● **Your instructions**: Reproduce the entries exactly as they appear below.

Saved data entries
▬▬▬▬▬▬
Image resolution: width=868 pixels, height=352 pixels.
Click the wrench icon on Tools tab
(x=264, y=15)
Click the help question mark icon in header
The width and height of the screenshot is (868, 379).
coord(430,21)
▬▬▬▬▬▬
● **Your response**:
Image resolution: width=868 pixels, height=352 pixels.
Click the wrench icon on Tools tab
(x=264, y=15)
Click the help question mark icon in header
The width and height of the screenshot is (868, 379).
coord(430,21)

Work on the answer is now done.